__Problem description__.
Pictures do not belong in the copy. Write out exactly the lines from the one containing "Screen dimensions: 849x1002" through the end of the data.

[Opening Data records section]

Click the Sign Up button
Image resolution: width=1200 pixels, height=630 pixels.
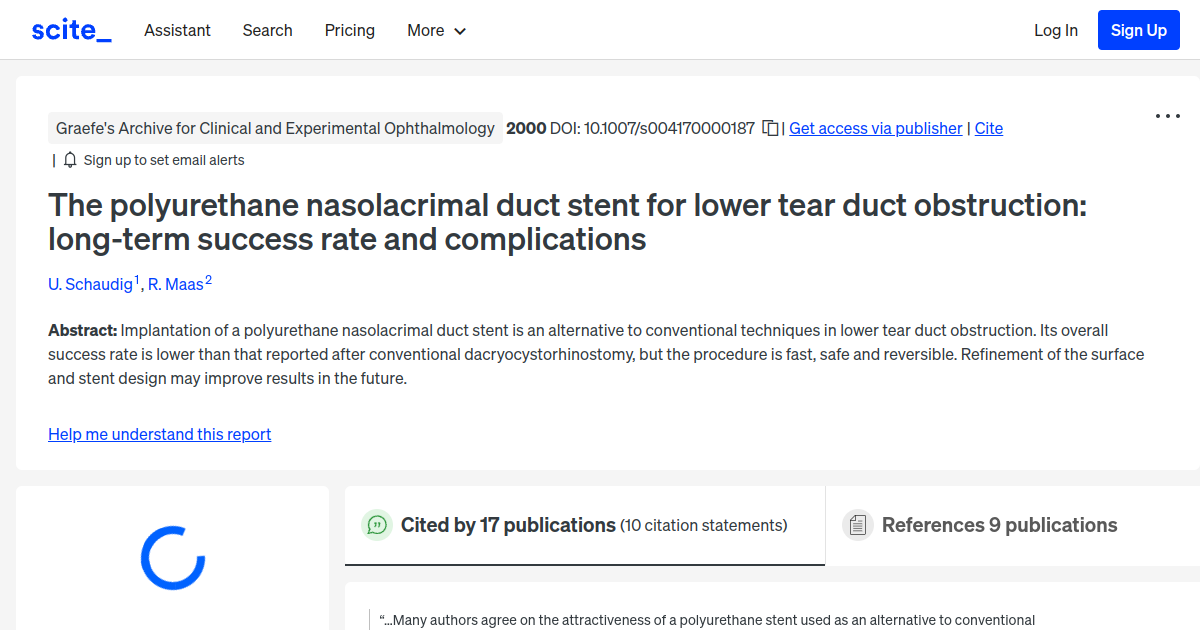point(1138,29)
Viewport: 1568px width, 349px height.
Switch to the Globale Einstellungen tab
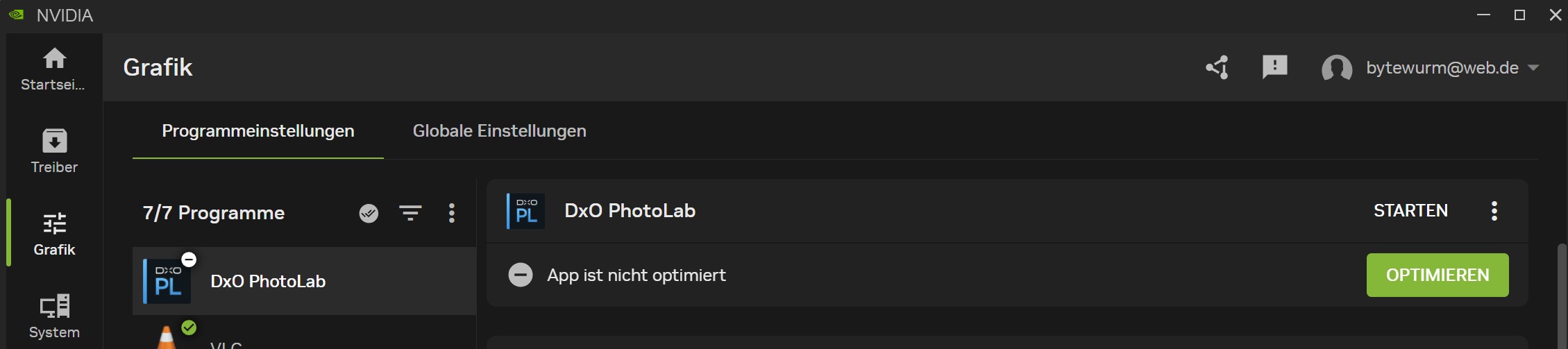(499, 131)
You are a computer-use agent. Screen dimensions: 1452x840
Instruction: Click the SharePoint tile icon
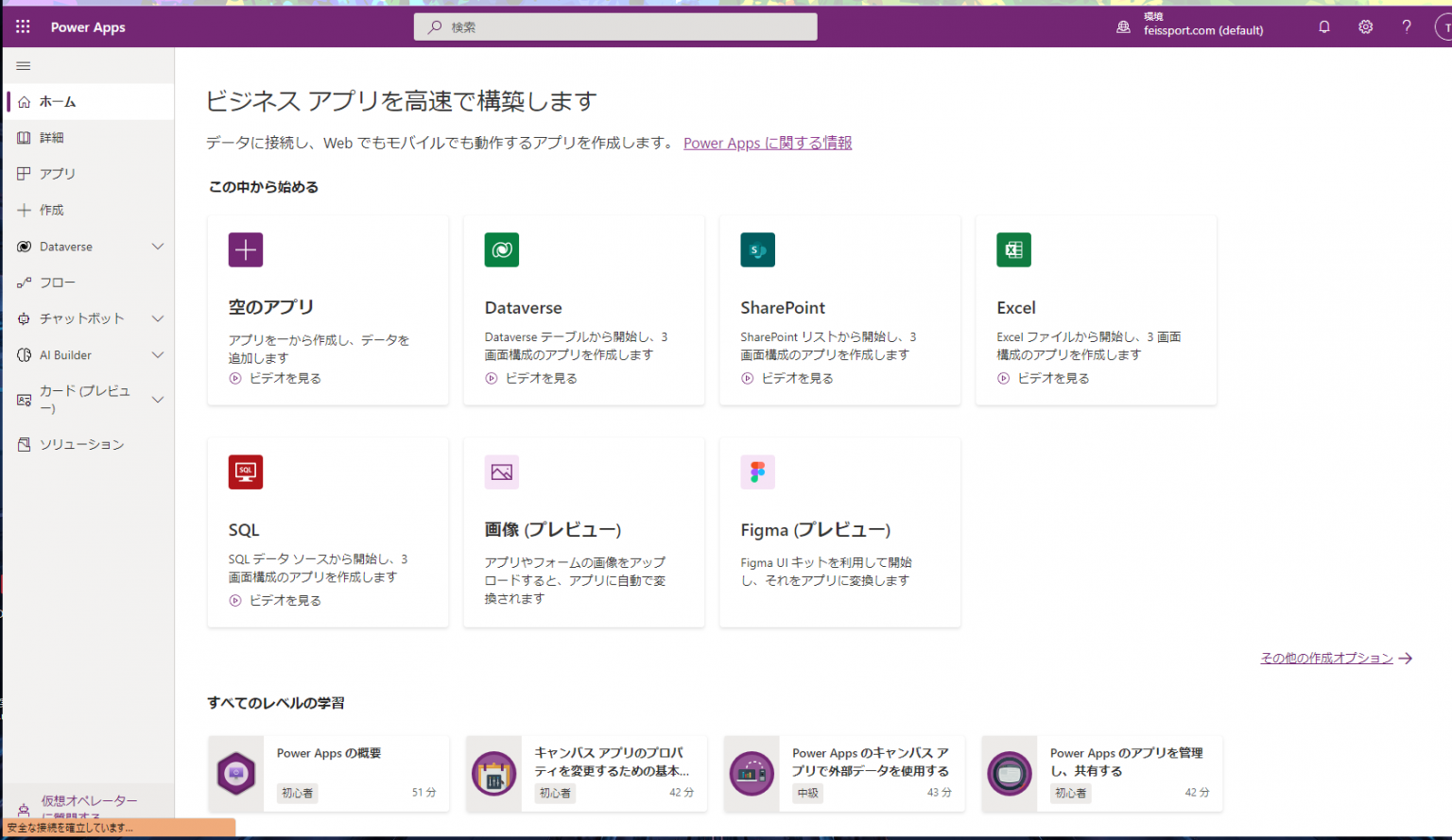(x=757, y=250)
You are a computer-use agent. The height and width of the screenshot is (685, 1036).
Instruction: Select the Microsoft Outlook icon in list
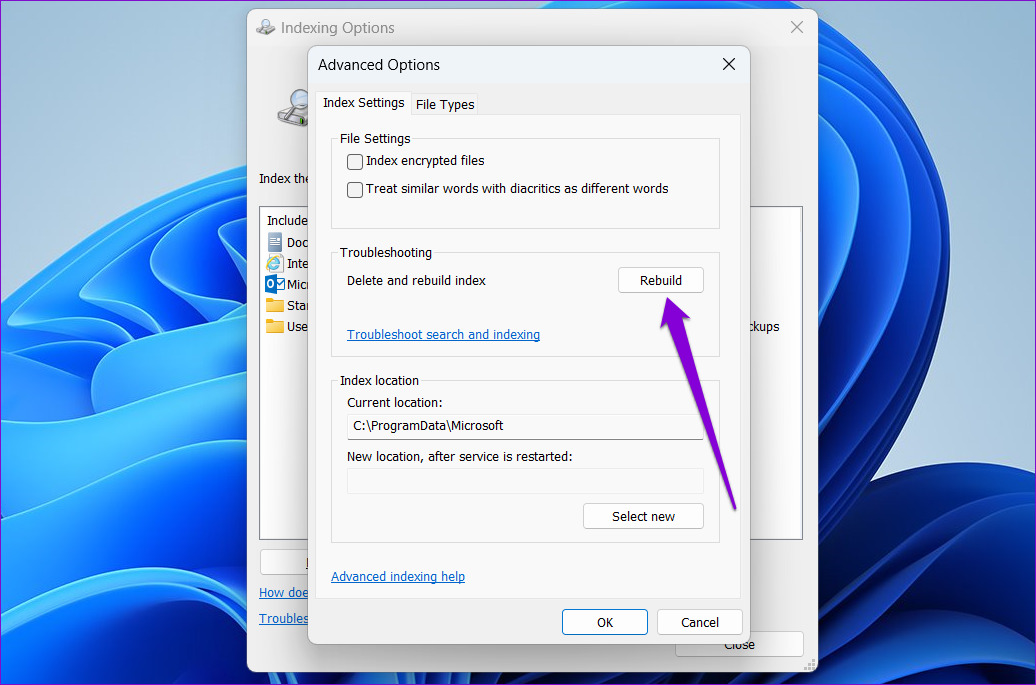tap(275, 285)
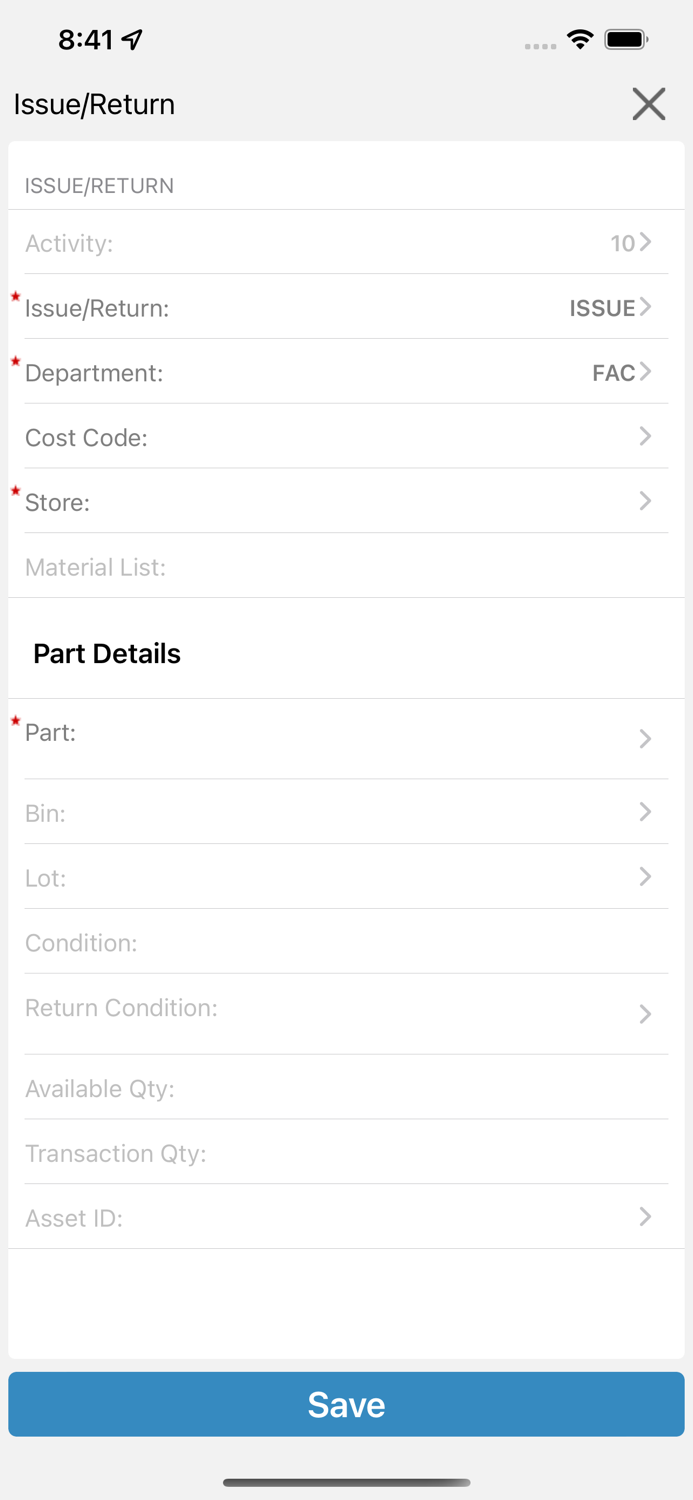Viewport: 693px width, 1500px height.
Task: Open the Activity selector chevron
Action: (646, 242)
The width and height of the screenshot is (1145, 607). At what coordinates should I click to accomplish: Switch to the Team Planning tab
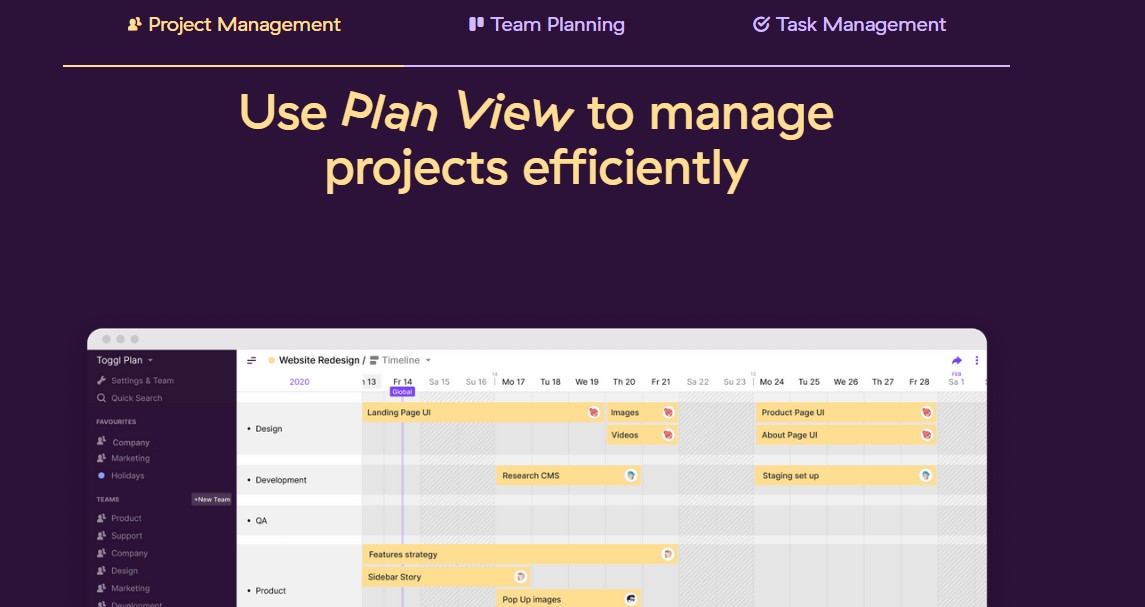(546, 25)
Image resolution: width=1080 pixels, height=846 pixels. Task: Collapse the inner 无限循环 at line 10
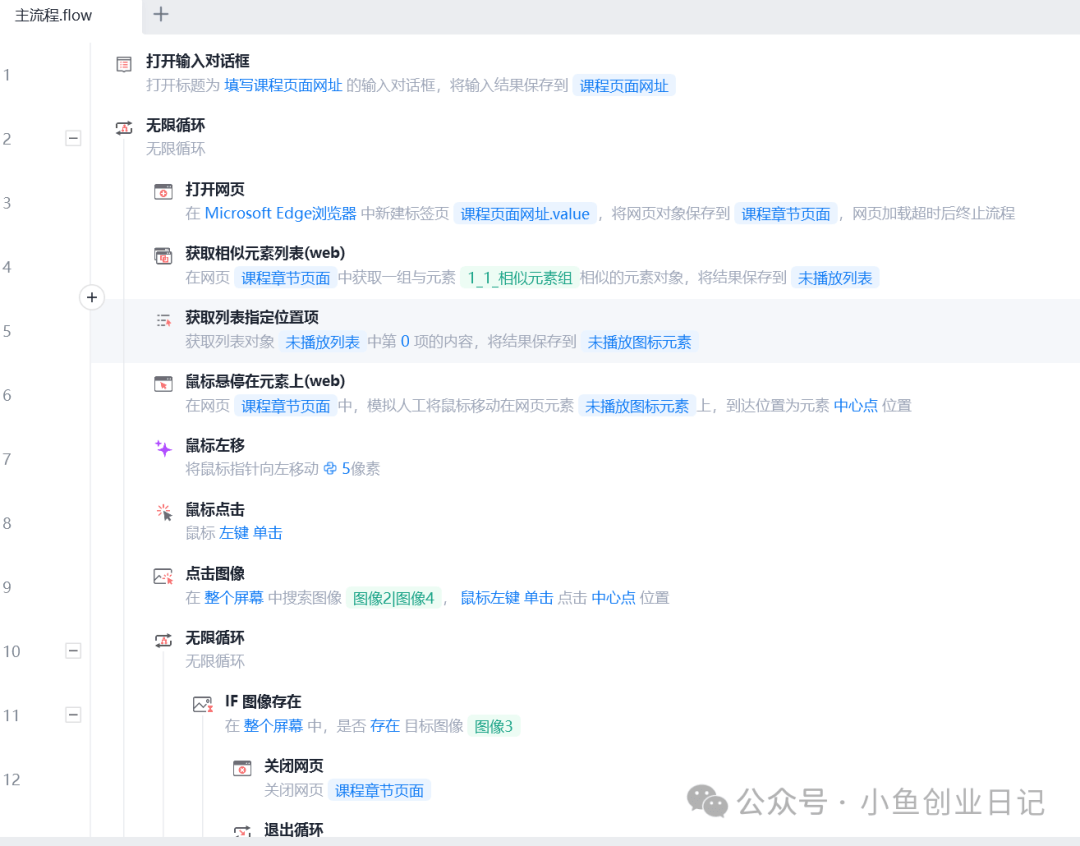[73, 651]
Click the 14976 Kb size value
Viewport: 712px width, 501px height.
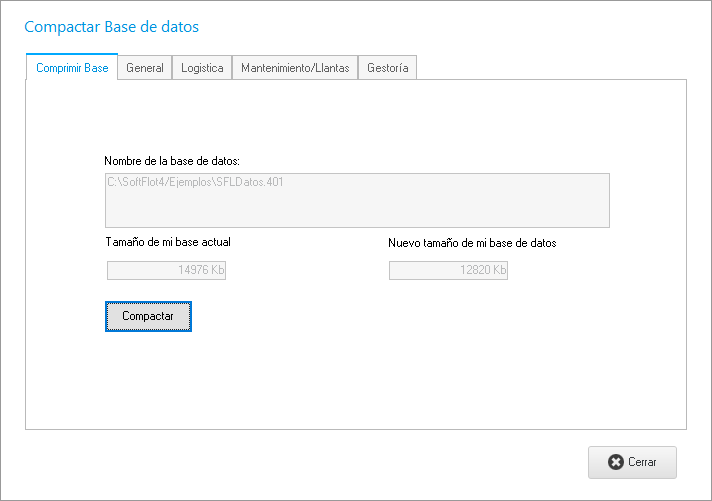(x=199, y=271)
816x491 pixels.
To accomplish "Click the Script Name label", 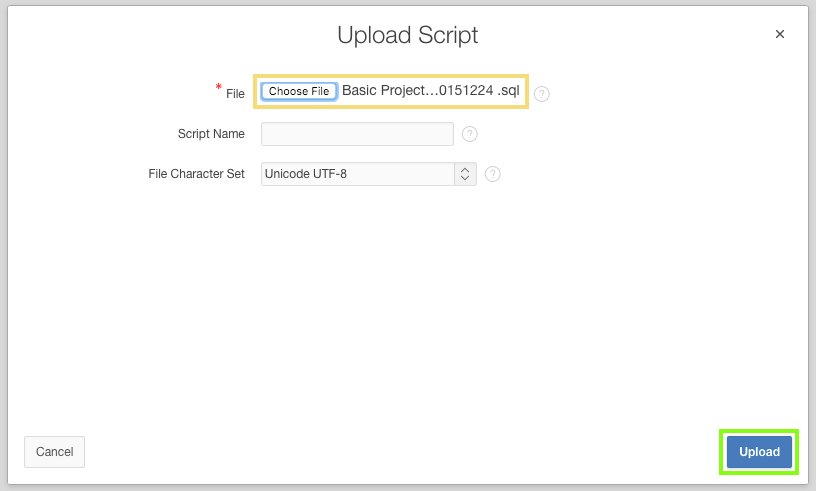I will [x=211, y=134].
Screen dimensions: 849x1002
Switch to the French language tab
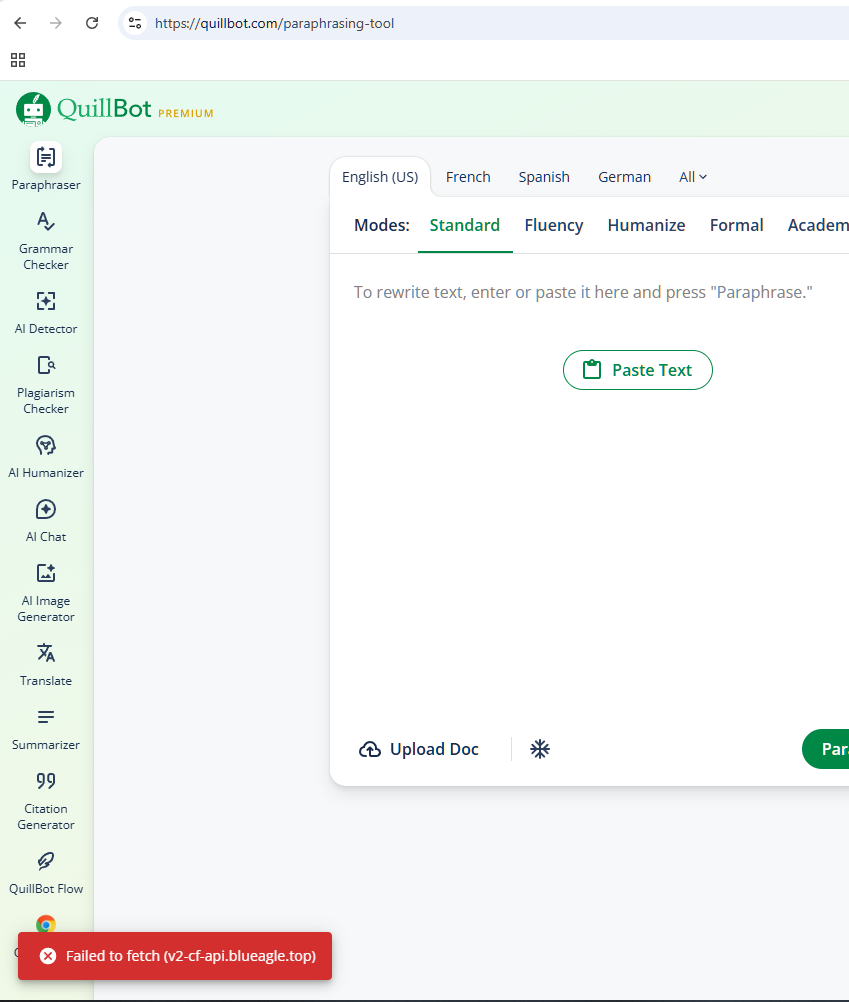pyautogui.click(x=468, y=177)
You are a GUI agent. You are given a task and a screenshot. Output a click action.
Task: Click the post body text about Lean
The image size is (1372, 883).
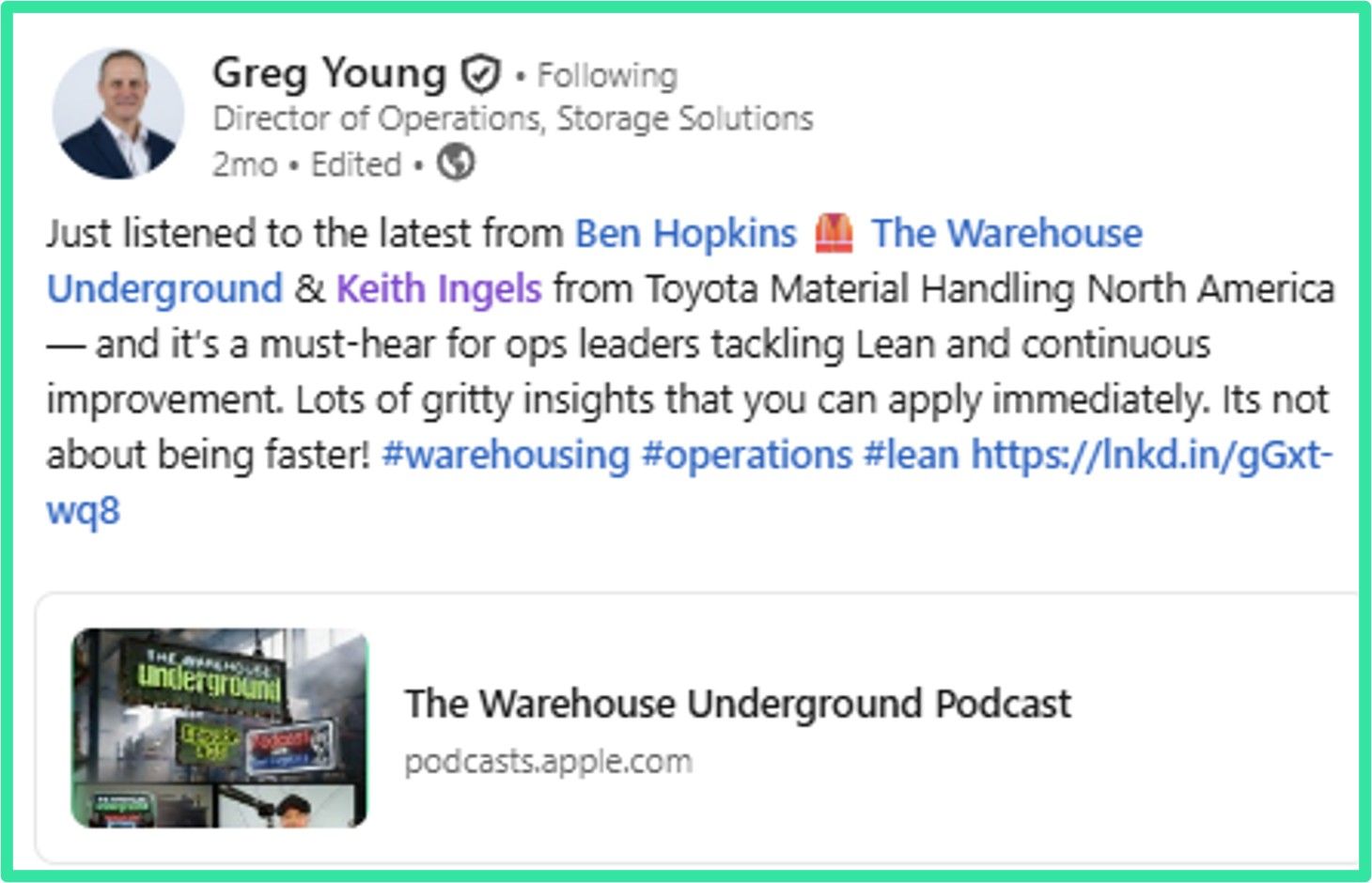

[Closing Data records section]

__Answer to this exercise__.
Screen dimensions: 849x1002
Switch to the French language tab
pyautogui.click(x=468, y=177)
You are a GUI agent. You are given a task and a screenshot. Output a click action.
Task: Click the post body text about Lean
The image size is (1372, 883).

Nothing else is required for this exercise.